I descended the rough path down from cave, but, instead of continuing to descend to the main path, I turned left diagonally uphill on steep grass once I got past the scree. The steep ground was covered in moss as well as grass with the odd slippery rock hidden below the vegetation; there was no real difficulty climbing the slope, apart from the steepness of course and the occasional concealed boulder. As I reached the base of more crags I found a path at an easier gradient; after turning right to follow it uphill, it seemed to end suddenly but it just takes a sharp turn to the left. To the left, going uphill again, there is no obvious path up the grassy rake in the shadow of a steep rock face; it is a strenuous and exhilarating but safe climb.

As I got to the top of the rake I reached a subsidiary summit of Dove Crag and walked over to a small cairn at its summit; I made a beeline for the obvious summit of Dove Crag, obvious but surprisingly distant. It was much colder at the summit of Dove Crag, fortunately I was in full warm clothing, including neck gaiter, fleece hat and best winter gloves. From the summit I followed the obvious tourist path by the side of the wall, making an easy walk to the start of a rugged climb to Hart Crag. It was getting windy as well as being extremely cold, I still made the effort to leave the path and visit the summit cairn of Hart Crag.
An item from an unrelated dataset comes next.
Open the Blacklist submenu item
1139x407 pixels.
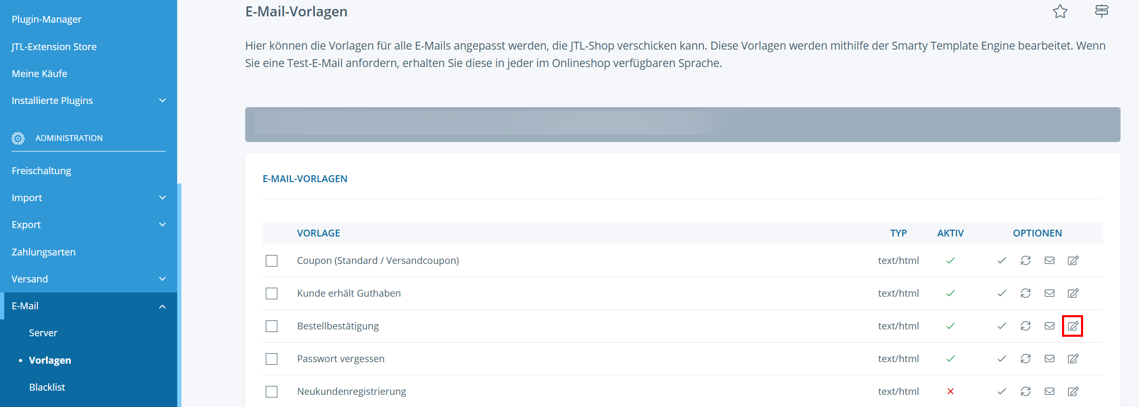tap(47, 387)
I descended back to the path and visited the viewpoint cairn overlooking Fairfield; something about the light gave a strange cast to the colours of Fairfield's crags. I descended to the col, the steep path doesn't get any less eroded as time goes by, the sun felt warm while I was sheltered from the wind. Another easy, rugged climb takes you to Fairfield's summit plateau, even for a cold, windy place it was cold and windy; the first hail showers of the day were being driven by a strong cold wind. At the summit of Fairfield I put on my waterproof trousers, it was likely to get very showery but in any event the extra warmth wouldn't do me any harm.

I descended directly on a familiar ridge; it was steep and loose, requiring the use of my fifth point of contact. It is a very exposed and exhilarating descent before an interesting scramble up rocks to Cofa Pike's subsidiary outcrop, and a walk along the small ridge to its summit. I then made the steep but safe scramble down to Deepdale Hause; I had intended to descend to Deepdale from there but I thought I might have too short a walk if I did, so I decided to carry on to St Sunday Crag.

It is a long steady climb with several false summits but I was feeling fit and glad I decided to carry on. The hail showers were beginning to become more frequent, some of them passing over me and some of them passing close by; the visibility in the showers was very poor. After the consistently graded climb to the summit the descent is much steeper and rougher but after reaching the col, a small path bears right, making a grassy undulating walk to the summit of Birks.

I carried on along the broad grassy ridge to a small cairn; I turned 120 degrees to the right on plain grass and soon found a small trodden path; almost as soon as I started to descend I could see the dilapidated wall. I walked straight downhill, steeply by the side of the wall until it turned left; it was too steep to keep following it downwards, instead a small path goes off to the right descending easily to Trough Head.

I carried on past Trough Head in the direction of Deepdale, following a faint path or animal track; the gradient became steeper until I reached a grooved path or disused water leat. I turned left to follow the groove along the contours to a crossing place at the junction of two mountain becks; I followed a path on other side of the becks that started taking me downhill. I got to a wall and followed it downhill, the boggy sections by the side of the wall suggested that it wasn't a regularly used route. At the wall corner it became very swampy again, but it was a short easy walk down to the valley track leading back to the bridge where I had left the car.